Excerpt provided:
Well, the Febreze strategy is also used by management whenever something unpleasant happens and it’s management’s job to put a brave face** on it and make it seem like it’s actually a good thing.

Witness this e-mail that showed up a few weeks ago, shortly after my department’s staff number was cut by 50%. (The 50% no longer in the department were not downsized; they were transferred to another department. They still have jobs, just not working for my boss, even though they’re still paid out of my department’s budget. Funny how that works.)

The changeover is complete. From this point forward, your primary scheduling contact will be Adrianna. I’d still like to know if you’re not going to be here since we’re all still working on the products together, if you don’t mind. Brianna has asked that I continue working directly with you as we all grow our products.

And on a personal note, it has been my honor to serve as your leader for the past few years and I hope you enjoyed working on our team just as much as I did. I look forward to continue working with you in this new direction and I wish you both the greatest success.

Let’s address this, paragraph by paragraph.

The Technical Details: Since my boss is still technically paying these employees, he wants to maintain some sort of oversight over what they do. Actually, for the most part, they’re still doing the same thing, just for a new boss. One person, though, is actually rolling out two new products for the new department, one of which has tested extremely well in focus groups. So good for him.

(Records about locating elements on screens)
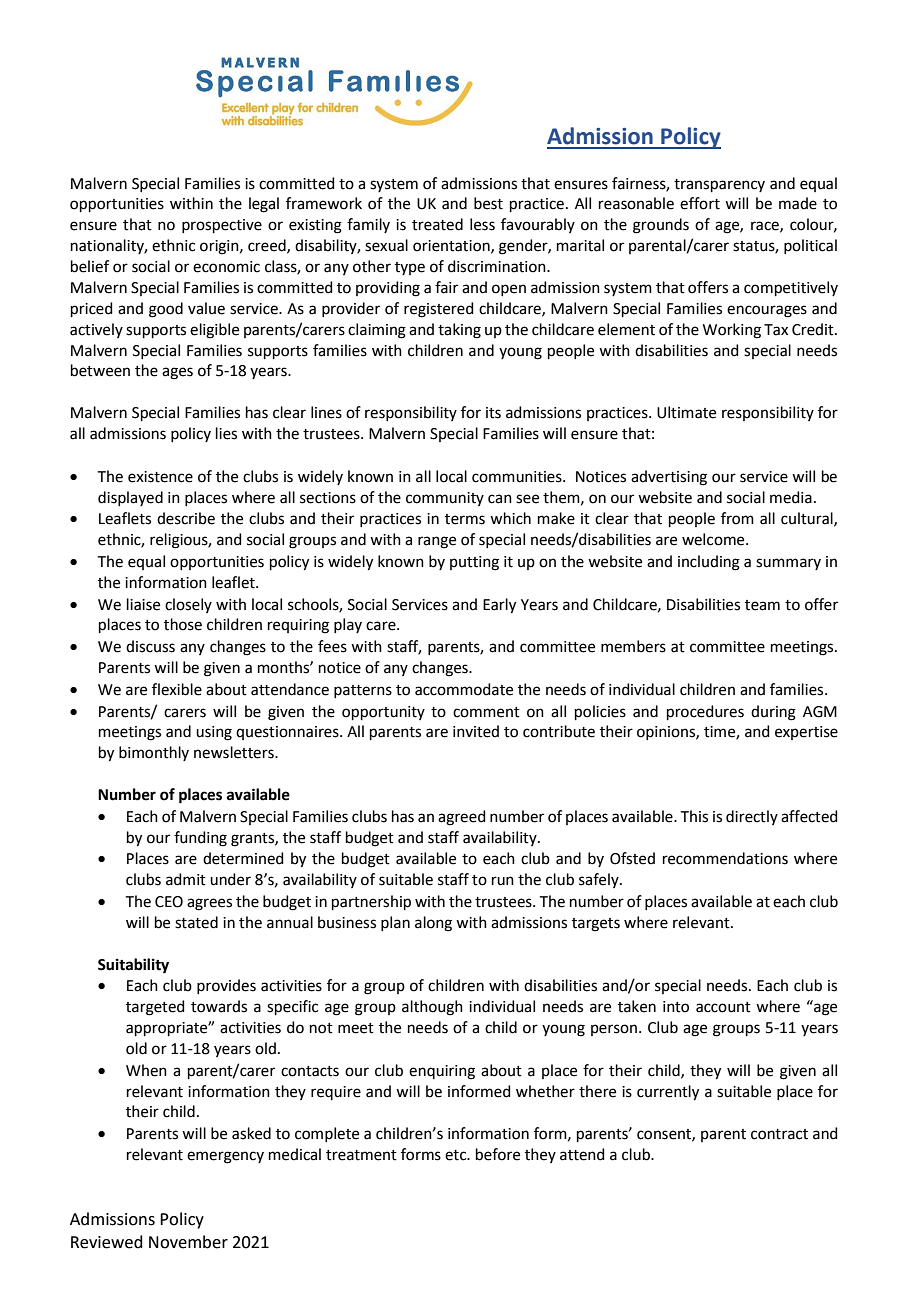 The image size is (924, 1308). Describe the element at coordinates (188, 1242) in the document. I see `November` at that location.
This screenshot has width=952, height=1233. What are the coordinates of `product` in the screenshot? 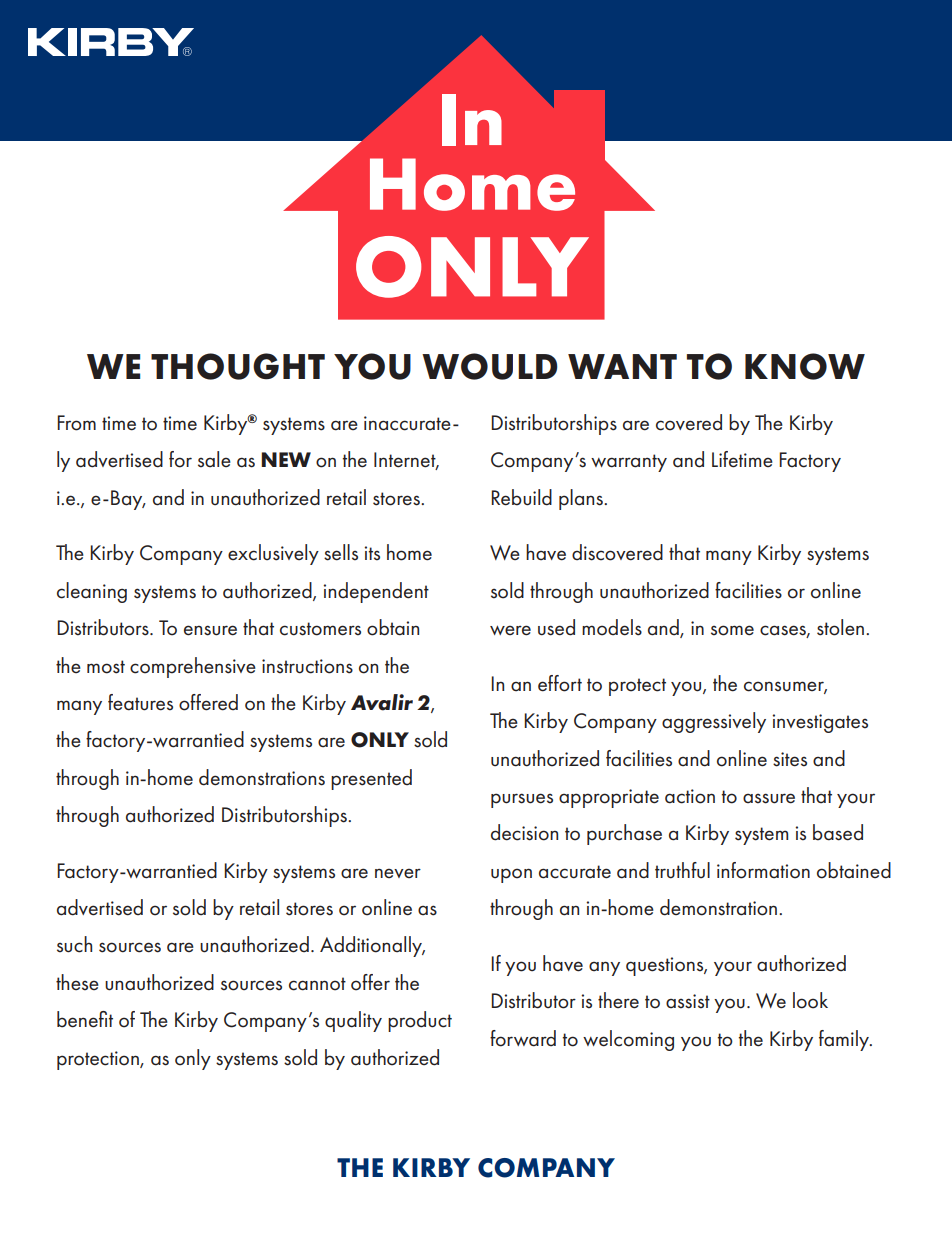 It's located at (420, 1021).
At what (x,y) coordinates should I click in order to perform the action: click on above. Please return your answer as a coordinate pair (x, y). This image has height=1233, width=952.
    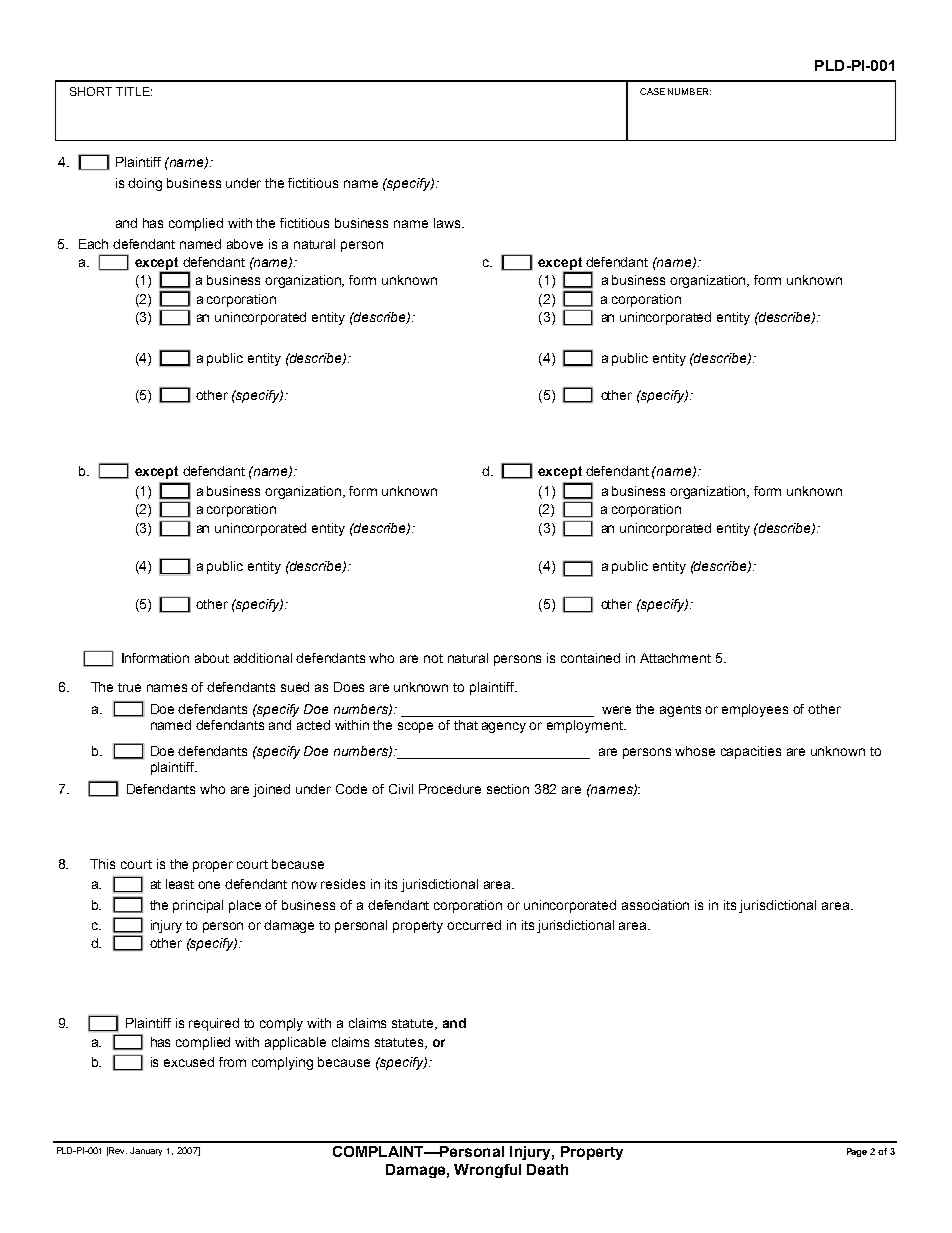
    Looking at the image, I should click on (245, 244).
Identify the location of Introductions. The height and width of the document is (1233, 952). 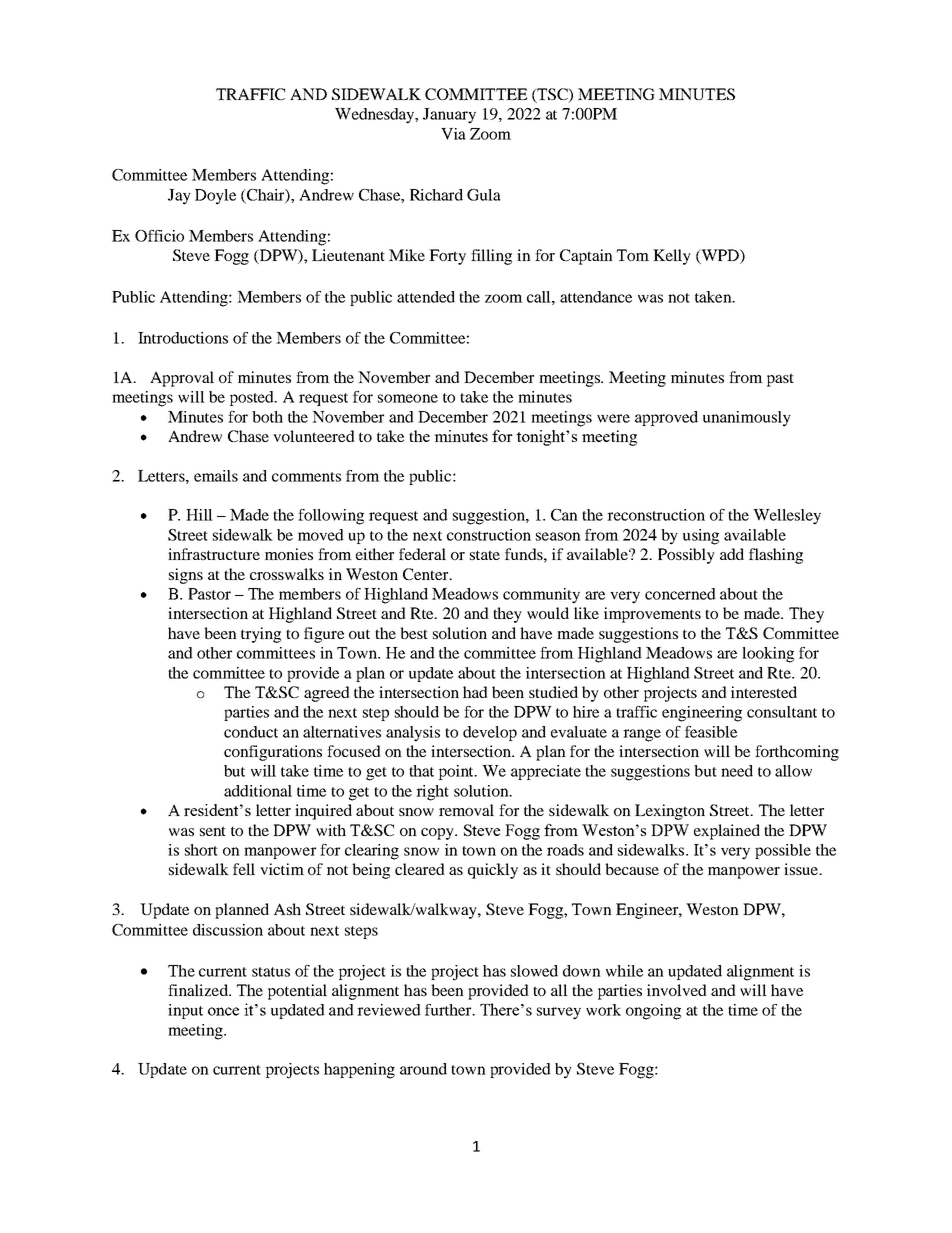
(183, 338).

Given request: Pick up the post about management's Febreze strategy after its final sentence and keep writing. The material has no role here.

Result of this exercise:
The Brave Face: Perhaps my boss didn’t want to write what he was really thinking…

  • And on a personal note — see this shovel in my hand? And that big pile of BS? Make some room on your desk, because it’s heading your way.
  • it has been my honor to serve as your leader for the past few years — you stuck around when a bunch of other people quit, and continued to take on more and more responsibilities with less time to do them in, especially in an industry that’s kind of falling apart at the moment. I appreciate you doing that so I could have something good to talk about on occasion when I talk to the Big Boss.
  • I hope you enjoyed working on our team just as much as I did — because at some point I’m going to use you as a reference, and I don’t want to burn any bridges***.
  • I look forward to continue working with you in this new direction — I’m sure I’ll have to help you on a project at some point, because your department (actually, every department) trumps mine. Might as well make it seem like I have some spare time for you.
  • I wish you the greatest success — I think this one is genuine. My department is (okay, was, now that it’s been halved) a pretty tight-knit group. No one wants anyone in it to fail, or to lose their jobs. Plus, if these new endeavors work out, they’ll certainly help the company. It’s just frustrating to lose 50% of your staff and not be allowed to replace said staff because you’re paying them while they work for someone else.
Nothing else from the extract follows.